And there’s more, says Dr. Jarvik. “The press also wrote that the Jarvik 7 heart caused a high rate of strokes and infections. The press didn’t notice that as more cases were done, these rates plummeted, yet the device was the same. So the device alone was never responsible for the earlier complications. Rather, doctors needed to learn how to manage their patients more effectively: That is the point of such research in the first place.”

Perhaps the most glaring error of all is one that pops up from time to time in the diatribes of some self-proclaimed pundits: that the Jarvik 7 heart was a failed experiment. In fact, it has achieved the highest success rate of any type of artificial heart or assist device that has ever been developed. (See details below.) Today, the Jarvik 7 heart is available at about ten medical centers in the United States, Canada, France, and Germany under the name CardioWest total artificial heart. (Ownership has changed hands several times, but the device design remains essentially unchanged.)

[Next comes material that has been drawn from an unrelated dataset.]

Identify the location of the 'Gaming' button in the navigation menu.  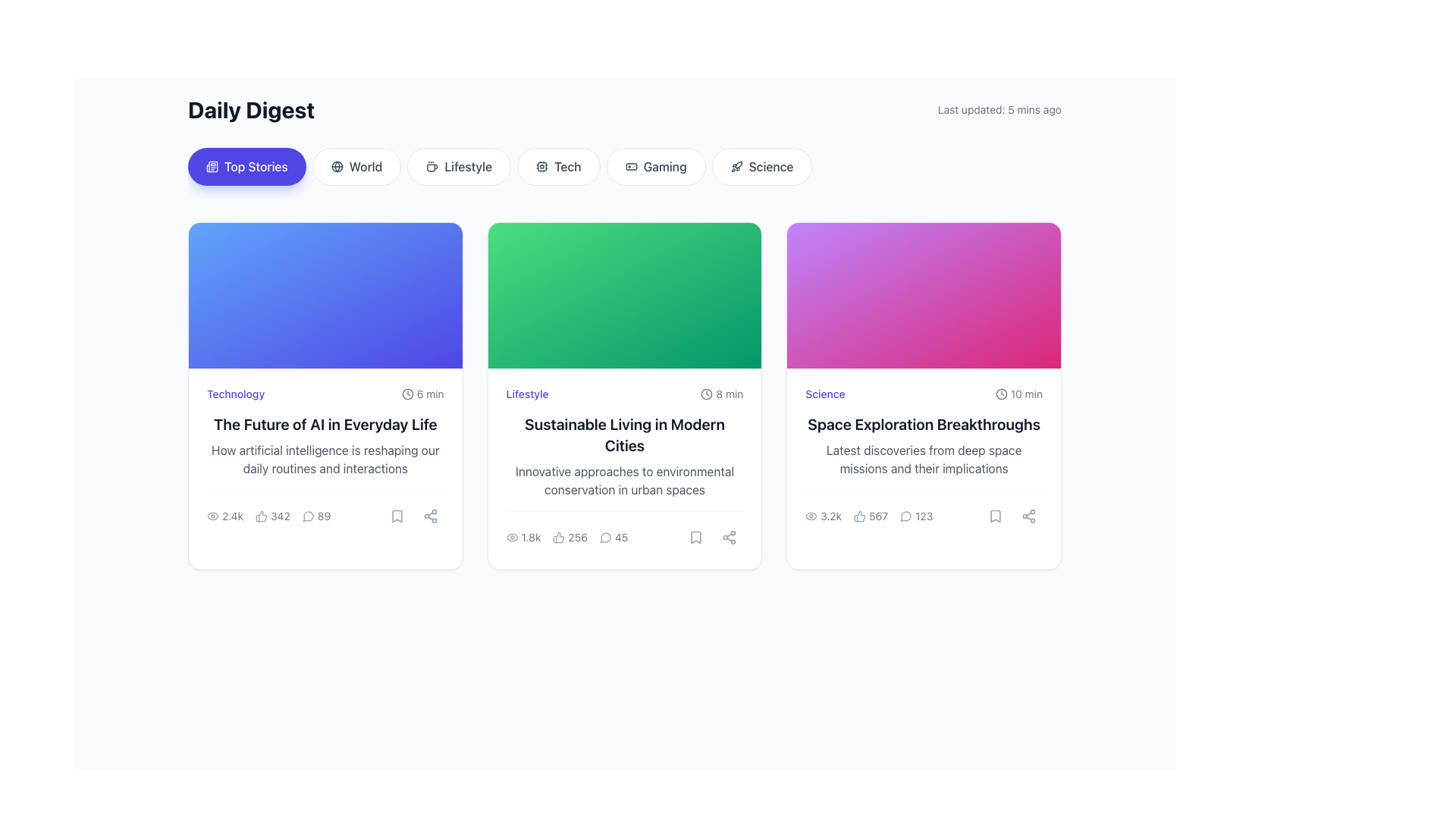
(656, 166).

Comparison of the Jarvik 7 with Other Devices

In 1986, Dr. Jarvik was Chairman and CEO of Symbion, Inc., a public company that manufactured the Jarvik 7 heart. A venture capital firm that had financed Symbion made a hostile takeover bid. Dr. Jarvik opposed the takeover and filed a complaint with the Securities and Exchange Commission because the venture capital firm had access to confidential information. He did not succeed in stopping it, though, and lost his position as a result. He then founded Jarvik Heart, Inc., and began work in a different direction to create the Jarvik 2000 heart, a ventricular assist device. Production of the Jarvik 7 heart continued without him.

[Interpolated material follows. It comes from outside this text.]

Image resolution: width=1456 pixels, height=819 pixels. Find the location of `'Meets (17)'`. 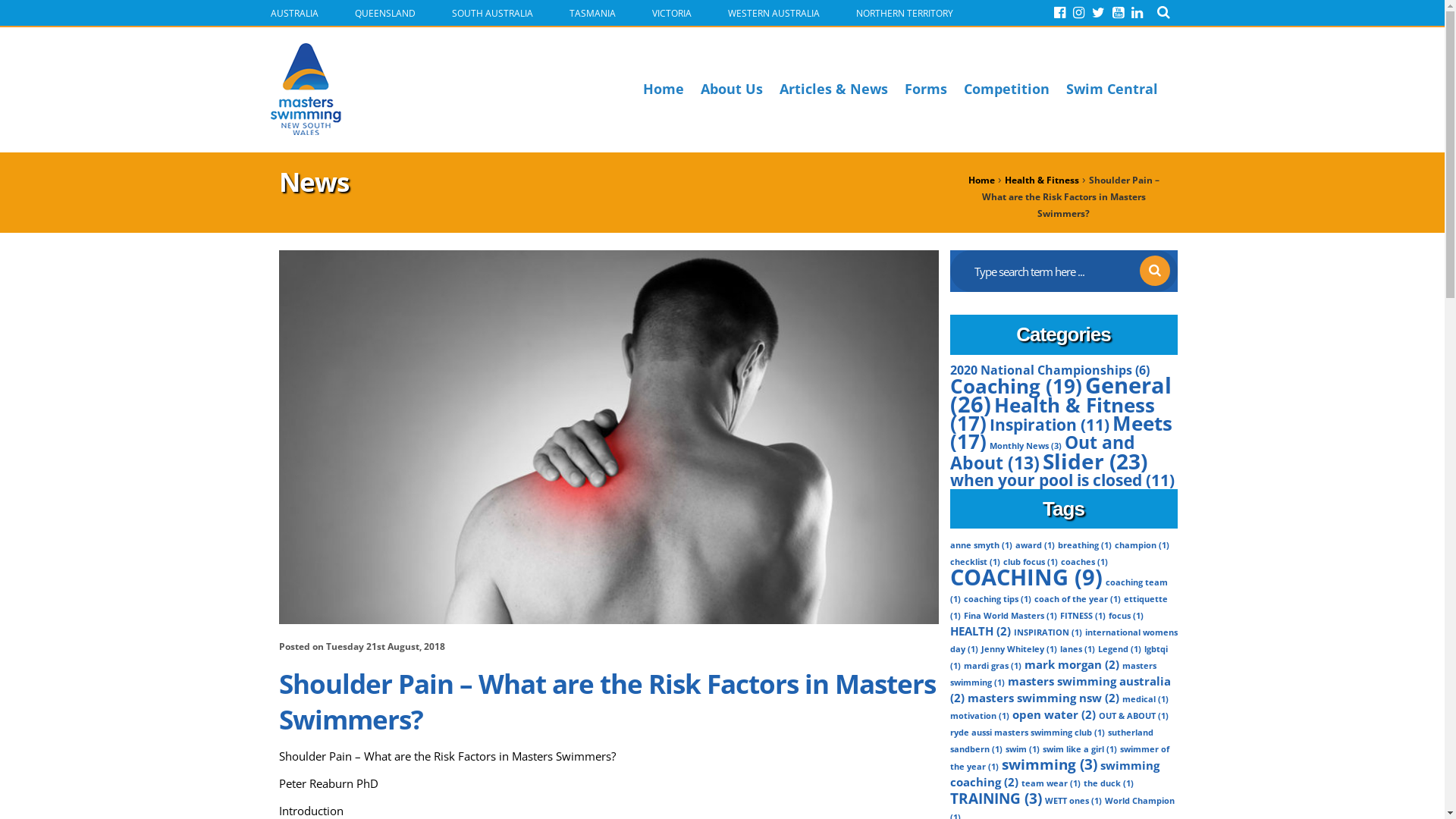

'Meets (17)' is located at coordinates (1059, 432).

In 1990, after the Jarvik 7 had been used in 198 patients, Symbion stopped production of the device because the company was no longer in compliance with FDA record-keeping and reporting requirements. The press falsely reported that the FDA removed the Jarvik 7 from the market because the device had a high failure rate. In fact, failures of the Jarvik 7 were extremely rare. The implanted Jarvik 7 heart is more reliable and has had fewer mechanical failures than any implanted positive displacement artificial heart (less than 2% diaphragm failure in the 81-patient FDA study). As a comparison, Dr. Jarvik notes that the HeartMate device had a rate of re-operation for repair or replacement of over 75% within two years in a large randomized clinical trial called REMATCH. The Novacor device has a rate of re-operation for replacement or repair of 16% between two and three years, based on review of the records of 1077 patients. Also, almost all Novacor devices experience failure of the main bearing between three and four years and must be replaced with a new device.

Later in 1990, Symbion transferred its rights to the MedForte Research Foundation, which in 1991, formed CardioWest Technologies, Inc., in collaboration with University Medical Center in Tucson, Arizona. The Jarvik 7 heart was then renamed the CardioWest heart, and Symbion closed its doors. The CardioWest heart is identical to the small size Jarvik 7 heart developed for use in women and smaller men in the mid-1980s. The device uses the same blood pump design, the same Medtronic-Hall valves, and the same external power system as used with the original small size Jarvik 7 heart. The only changes are the use of smaller diameter air power tubes entering the body, and an up to date laptop computer replacing the portable Compaq computer originally used.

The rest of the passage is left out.